In terms of gross prefectural production, a feature of the industrial structure of Kochi Prefecture is that the share of manufacturing in this prefecture is smaller than that in the country overall, while the share of nonmanufacturing, such as the construction and services industries, is relatively large.  The prefecture's economy therefore is supported by domestic demand rather than exports.  Thus, it had been stagnant for a prolonged period during the economic recovery phase in Japan during the 2000s, led by export industries.  Since 2013, however, as with the country's economy as a whole, the prefecture's economy has continued to improve -- led by domestic demand, particularly public investment -- albeit with some differences in the degree of momentum and pace of improvement.

Regarding recent developments, recovery in sales was disturbed by considerable losses -- mainly in the retail, tourism, and agriculture industries -- incurred from irregular weather during this summer through autumn.  However, as the employment and income situation, which underpins private consumption, has stayed on an improving trend, and as business sentiment has been solid, the moderate recovery trend in the prefecture seems to be maintained (Chart 14).

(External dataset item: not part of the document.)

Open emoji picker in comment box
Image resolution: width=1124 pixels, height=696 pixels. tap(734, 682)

Nevertheless, from a longer-term perspective, there are concerns about market shrinkage and labor shortages in Kochi Prefecture, as it has been confronted with structural issues such as a low birth rate and aging population, as well as a declining population.  These issues -- which have been exacerbated by the prolonged economic stagnation -- have arisen in the prefecture more than ten years earlier than in the rest of the country.  In addition, there are momentous issues such as the implementation of measures in preparation for a massive Nankai Trough earthquake and tsunami, from which it is assumed there would be extensive damage.

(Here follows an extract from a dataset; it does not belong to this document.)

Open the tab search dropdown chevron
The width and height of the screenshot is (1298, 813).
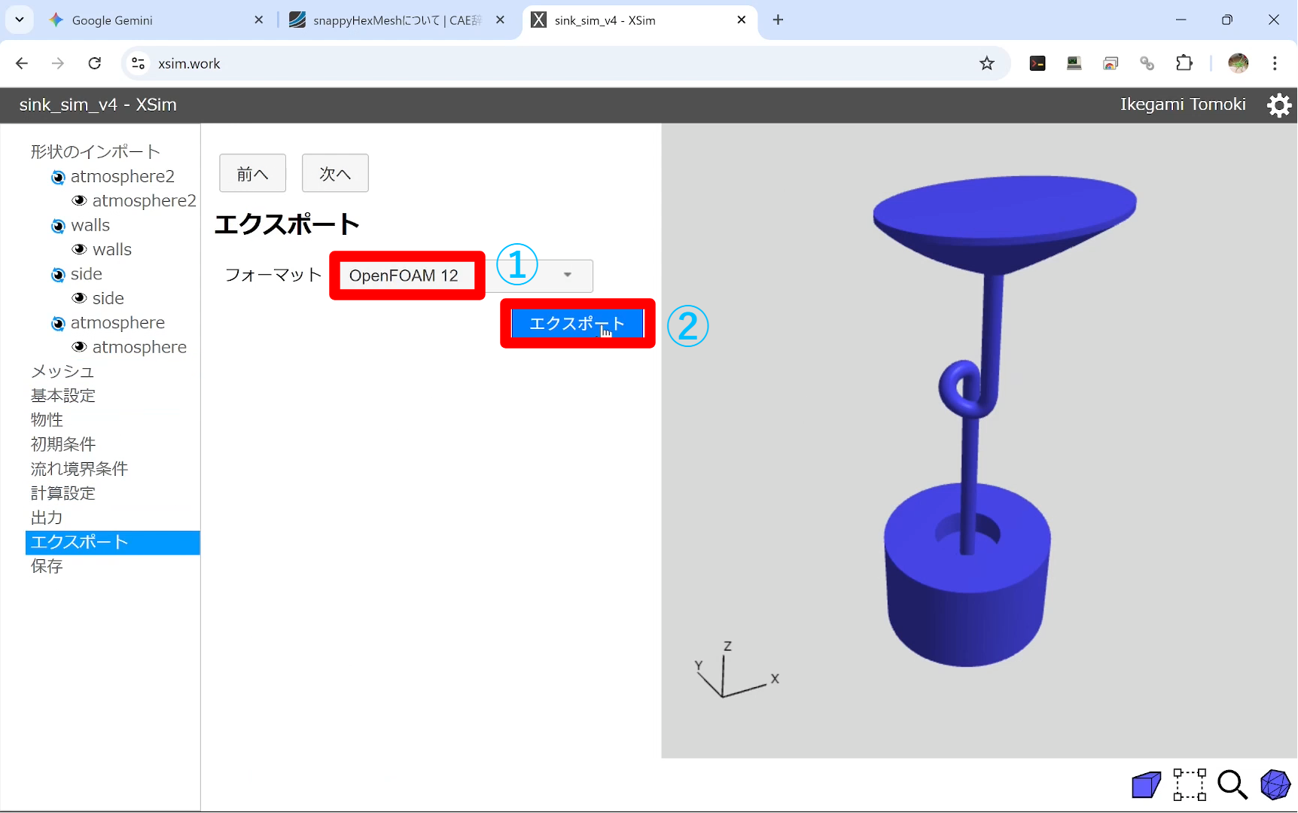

However, it is encouraging that efforts are being made from various quarters toward tackling these issues.  For example, Kochi Prefecture is proceeding with the second Industrial Development Project, in which the private and public sectors are making joint efforts toward industrial development in a wide range of areas.  The specifics of the efforts include the following: (1) strengthening local production for local consumption and for external sales; (2) strengthening primary industry and promoting senary, or sixth-order industry; (3) nurturing new industries, such as those relating to disaster prevention and new energy sources; and (4) promoting the tourism industry with the intent to encourage more tourists to visit from other prefectures and overseas.  I am greatly impressed with this strategy, which aims to generate sustainable development of industries in the prefecture under the brand Kochi-ke, or "the Kochi family," by working to facilitate manufacturing and primary industry and by promoting external sales to other prefectures and overseas markets, amid concerns about the aging and declining population.

Kochi Prefecture has produced many great historical figures, including patriot samurai in the closing days of the Tokugawa shogunate, and I have heard that it is a region where an enterprising spirit is rooted.  I hope the economic activity in Kochi Prefecture will become more active through aggressive and bold cooperative efforts among industry, government, academia, and financial institutions.